### Records from the dataset
»»

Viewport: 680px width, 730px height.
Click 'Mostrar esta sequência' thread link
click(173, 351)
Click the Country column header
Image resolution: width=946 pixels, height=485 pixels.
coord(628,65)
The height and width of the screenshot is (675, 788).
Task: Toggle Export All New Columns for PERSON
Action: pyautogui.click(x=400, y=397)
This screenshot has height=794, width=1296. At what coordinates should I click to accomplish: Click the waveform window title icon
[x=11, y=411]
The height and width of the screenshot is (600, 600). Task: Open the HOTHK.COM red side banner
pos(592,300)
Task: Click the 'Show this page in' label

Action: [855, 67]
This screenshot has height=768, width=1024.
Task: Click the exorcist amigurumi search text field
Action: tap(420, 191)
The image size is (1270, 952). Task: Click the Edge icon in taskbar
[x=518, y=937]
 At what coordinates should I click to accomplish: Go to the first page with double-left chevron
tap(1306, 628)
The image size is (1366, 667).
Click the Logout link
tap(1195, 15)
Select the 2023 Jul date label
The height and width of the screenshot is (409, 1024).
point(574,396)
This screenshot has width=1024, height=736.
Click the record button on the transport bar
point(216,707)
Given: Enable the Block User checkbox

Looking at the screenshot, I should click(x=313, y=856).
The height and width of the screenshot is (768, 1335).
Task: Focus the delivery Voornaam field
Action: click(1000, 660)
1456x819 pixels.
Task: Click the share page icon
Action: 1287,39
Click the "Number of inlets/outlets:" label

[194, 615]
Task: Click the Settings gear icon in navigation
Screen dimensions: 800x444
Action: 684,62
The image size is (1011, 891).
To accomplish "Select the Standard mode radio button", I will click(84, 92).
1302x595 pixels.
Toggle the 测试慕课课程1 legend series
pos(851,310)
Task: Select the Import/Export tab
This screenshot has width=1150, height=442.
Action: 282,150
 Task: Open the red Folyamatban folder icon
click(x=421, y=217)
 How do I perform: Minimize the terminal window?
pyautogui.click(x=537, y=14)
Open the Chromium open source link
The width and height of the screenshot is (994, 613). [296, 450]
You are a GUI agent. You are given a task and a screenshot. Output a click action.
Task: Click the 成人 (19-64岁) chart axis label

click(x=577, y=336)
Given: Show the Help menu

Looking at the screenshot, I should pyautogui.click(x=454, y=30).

««

### SHORT EXERCISE
Copy out every item above word for word, leaving nothing out.

### TASK OUTPUT
Viewport: 680px width, 730px height.
Click 'Mostrar esta sequência' thread link
click(173, 351)
Click the Country column header
Image resolution: width=946 pixels, height=485 pixels.
coord(628,65)
The height and width of the screenshot is (675, 788).
Task: Toggle Export All New Columns for PERSON
Action: pyautogui.click(x=400, y=397)
This screenshot has height=794, width=1296. At what coordinates should I click to accomplish: Click the waveform window title icon
[x=11, y=411]
The height and width of the screenshot is (600, 600). Task: Open the HOTHK.COM red side banner
pos(592,300)
Task: Click the 'Show this page in' label

Action: [855, 67]
This screenshot has height=768, width=1024.
Task: Click the exorcist amigurumi search text field
Action: tap(420, 191)
The image size is (1270, 952). Task: Click the Edge icon in taskbar
[x=518, y=937]
 At what coordinates should I click to accomplish: Go to the first page with double-left chevron
tap(1306, 628)
The image size is (1366, 667).
Click the Logout link
tap(1195, 15)
Select the 2023 Jul date label
The height and width of the screenshot is (409, 1024).
point(574,396)
This screenshot has width=1024, height=736.
Click the record button on the transport bar
point(216,707)
Given: Enable the Block User checkbox

Looking at the screenshot, I should click(x=313, y=856).
The height and width of the screenshot is (768, 1335).
Task: Focus the delivery Voornaam field
Action: click(1000, 660)
1456x819 pixels.
Task: Click the share page icon
Action: 1287,39
Click the "Number of inlets/outlets:" label

[194, 615]
Task: Click the Settings gear icon in navigation
Screen dimensions: 800x444
Action: 684,62
The image size is (1011, 891).
To accomplish "Select the Standard mode radio button", I will click(84, 92).
1302x595 pixels.
Toggle the 测试慕课课程1 legend series
pos(851,310)
Task: Select the Import/Export tab
This screenshot has width=1150, height=442.
Action: 282,150
 Task: Open the red Folyamatban folder icon
click(x=421, y=217)
 How do I perform: Minimize the terminal window?
pyautogui.click(x=537, y=14)
Open the Chromium open source link
The width and height of the screenshot is (994, 613). [296, 450]
You are a GUI agent. You are given a task and a screenshot. Output a click action.
Task: Click the 成人 (19-64岁) chart axis label

click(x=577, y=336)
Given: Show the Help menu

Looking at the screenshot, I should pyautogui.click(x=454, y=30).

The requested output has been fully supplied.